Selain itu, hadir Raja Mare Selayar PYM Opu A. Soraya Karaeng Lolo bersama permaisuri PYM A. Ramlah, S.Pd., M.Sos., Sekretaris DPW MAKN Sultra YM Dr. (H.C.) Ar. Mokole A. Muslimin MS Sangia Pusu, S.T., M.PW., IAI., serta Ketua Harian MAKN Kolaka YM Anakia Syaifullah.
Dari unsur masyarakat dan pemerintahan daerah, kegiatan tersebut turut disaksikan sejumlah bangsawan di Kolaka Timur dan Konawe, di antaranya H. Arwin Labatamba, Adjomain Suruambo, dan H. Buhari Matta, serta perwakilan Forkopimda Provinsi Sulawesi Tenggara, Forkopimda Kabupaten Kolaka, dan Forkopimda Kabupaten Kolaka Timur.
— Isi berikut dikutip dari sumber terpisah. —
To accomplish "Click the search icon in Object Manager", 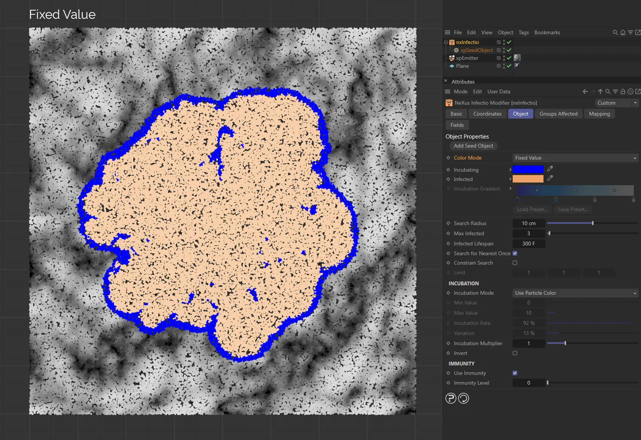I will point(615,33).
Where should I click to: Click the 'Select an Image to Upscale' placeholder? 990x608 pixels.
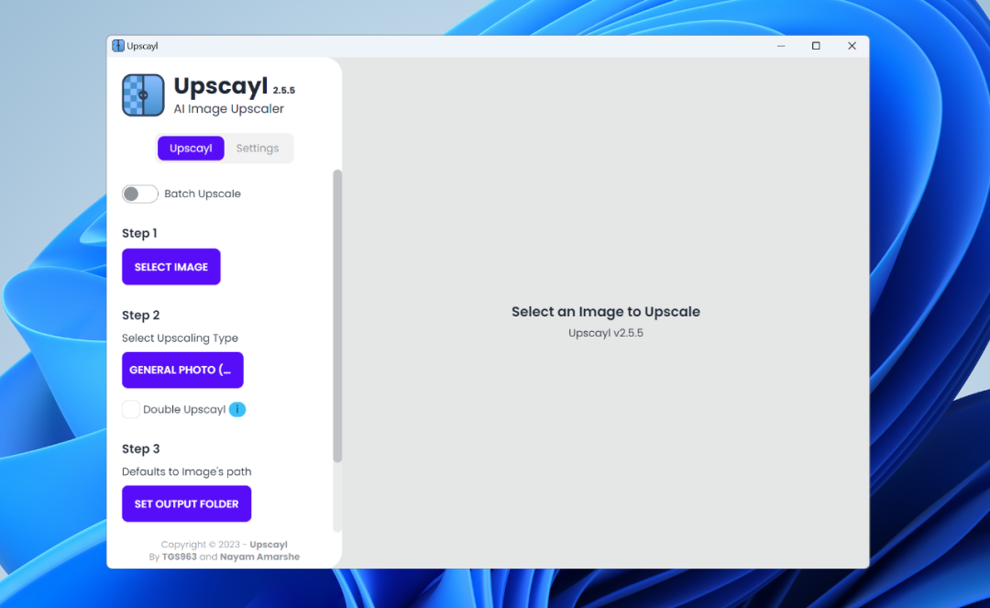pyautogui.click(x=605, y=312)
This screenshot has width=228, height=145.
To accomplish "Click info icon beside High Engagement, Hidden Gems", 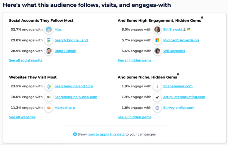I will (202, 18).
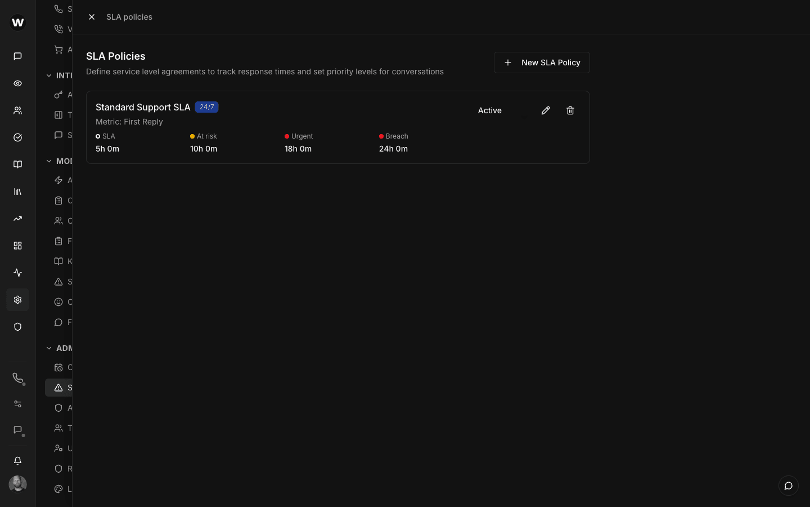
Task: Open the contacts people icon in rail
Action: click(x=17, y=110)
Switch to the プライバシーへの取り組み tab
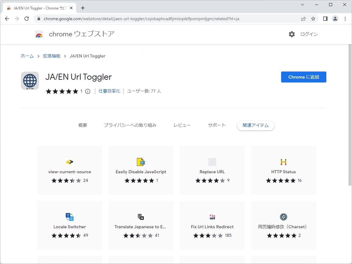 pyautogui.click(x=130, y=125)
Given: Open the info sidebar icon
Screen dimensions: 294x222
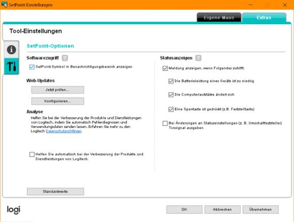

Penobatan Bokeo Mekongga XXII juga dirangkaikan dengan pengukuhan perangkat Kerajaan Mekongga, Tamalaki Kerajaan, dan Laskar Mekongga.
Ketua Panitia Pelaksana, Anakia Drs. Tazba Bin Thayeb, mengatakan terselenggaranya kegiatan tersebut merupakan hasil dari dukungan berbagai pihak. Menurutnya, penobatan Bokeo Mekongga XXII bukan hanya sebuah prosesi adat, tetapi menjadi momentum untuk mempertemukan sejarah, adat, budaya, dan persaudaraan.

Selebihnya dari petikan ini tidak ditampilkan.